*** The data Section Begins ***

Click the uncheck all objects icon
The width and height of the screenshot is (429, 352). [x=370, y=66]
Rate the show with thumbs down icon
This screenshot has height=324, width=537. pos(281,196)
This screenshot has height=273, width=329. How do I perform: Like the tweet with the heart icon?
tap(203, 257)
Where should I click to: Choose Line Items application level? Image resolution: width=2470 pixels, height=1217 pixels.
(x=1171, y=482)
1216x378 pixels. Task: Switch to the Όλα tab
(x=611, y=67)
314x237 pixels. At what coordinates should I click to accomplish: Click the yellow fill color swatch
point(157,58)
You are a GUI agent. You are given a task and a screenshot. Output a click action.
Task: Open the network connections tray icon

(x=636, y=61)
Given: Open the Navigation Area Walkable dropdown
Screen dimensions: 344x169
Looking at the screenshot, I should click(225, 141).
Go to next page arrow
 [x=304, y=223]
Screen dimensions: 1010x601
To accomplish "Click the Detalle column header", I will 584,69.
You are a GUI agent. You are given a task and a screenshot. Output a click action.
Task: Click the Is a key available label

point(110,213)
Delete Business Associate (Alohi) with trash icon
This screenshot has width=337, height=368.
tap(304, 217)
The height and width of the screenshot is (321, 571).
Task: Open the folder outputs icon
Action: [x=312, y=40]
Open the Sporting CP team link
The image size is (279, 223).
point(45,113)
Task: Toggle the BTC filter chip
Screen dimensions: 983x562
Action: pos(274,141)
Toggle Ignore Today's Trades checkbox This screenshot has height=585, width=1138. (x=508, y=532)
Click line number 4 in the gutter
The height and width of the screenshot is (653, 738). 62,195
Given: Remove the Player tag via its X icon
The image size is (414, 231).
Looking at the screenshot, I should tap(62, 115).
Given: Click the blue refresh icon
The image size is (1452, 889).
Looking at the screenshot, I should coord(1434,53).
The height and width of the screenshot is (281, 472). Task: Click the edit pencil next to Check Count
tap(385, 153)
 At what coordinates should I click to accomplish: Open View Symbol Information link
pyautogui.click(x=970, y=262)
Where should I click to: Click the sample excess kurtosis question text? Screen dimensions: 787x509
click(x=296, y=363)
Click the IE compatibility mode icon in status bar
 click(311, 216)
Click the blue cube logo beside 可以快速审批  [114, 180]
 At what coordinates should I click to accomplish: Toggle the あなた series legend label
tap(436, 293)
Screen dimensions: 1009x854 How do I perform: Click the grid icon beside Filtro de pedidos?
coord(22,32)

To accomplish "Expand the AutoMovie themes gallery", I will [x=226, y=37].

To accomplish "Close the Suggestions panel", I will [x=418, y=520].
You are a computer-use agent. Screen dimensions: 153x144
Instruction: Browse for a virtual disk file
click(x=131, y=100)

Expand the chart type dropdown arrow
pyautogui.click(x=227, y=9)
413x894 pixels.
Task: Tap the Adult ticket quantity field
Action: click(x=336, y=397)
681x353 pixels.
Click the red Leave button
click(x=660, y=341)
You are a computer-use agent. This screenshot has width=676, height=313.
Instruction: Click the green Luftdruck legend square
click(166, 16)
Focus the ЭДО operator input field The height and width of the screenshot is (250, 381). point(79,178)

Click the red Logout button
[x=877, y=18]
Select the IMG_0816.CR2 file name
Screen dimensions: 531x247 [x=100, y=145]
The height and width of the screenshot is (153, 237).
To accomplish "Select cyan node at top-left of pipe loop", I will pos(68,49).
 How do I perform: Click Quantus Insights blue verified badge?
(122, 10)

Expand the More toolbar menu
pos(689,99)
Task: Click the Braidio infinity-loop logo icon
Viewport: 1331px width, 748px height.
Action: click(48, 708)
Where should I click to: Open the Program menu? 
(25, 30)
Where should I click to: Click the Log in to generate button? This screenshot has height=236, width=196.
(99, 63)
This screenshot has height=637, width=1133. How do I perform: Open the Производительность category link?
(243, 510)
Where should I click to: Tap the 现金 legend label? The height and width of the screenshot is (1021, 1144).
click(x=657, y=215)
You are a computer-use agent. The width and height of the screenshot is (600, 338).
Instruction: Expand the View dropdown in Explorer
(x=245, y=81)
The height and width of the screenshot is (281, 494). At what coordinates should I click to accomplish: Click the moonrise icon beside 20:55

*** The data Section Ends ***

What you are asked to do: Your answer must consist only of the lines from the one with "Where should I click to: Click the Log" through the final line of the entries, each retyped exactly.

The completed task:
Where should I click to: Click the Log in to generate button? This screenshot has height=236, width=196.
(99, 63)
This screenshot has height=637, width=1133. How do I perform: Open the Производительность category link?
(243, 510)
Where should I click to: Tap the 现金 legend label? The height and width of the screenshot is (1021, 1144).
click(x=657, y=215)
You are a computer-use agent. The width and height of the screenshot is (600, 338).
Instruction: Expand the View dropdown in Explorer
(x=245, y=81)
The height and width of the screenshot is (281, 494). At what coordinates should I click to accomplish: Click the moonrise icon beside 20:55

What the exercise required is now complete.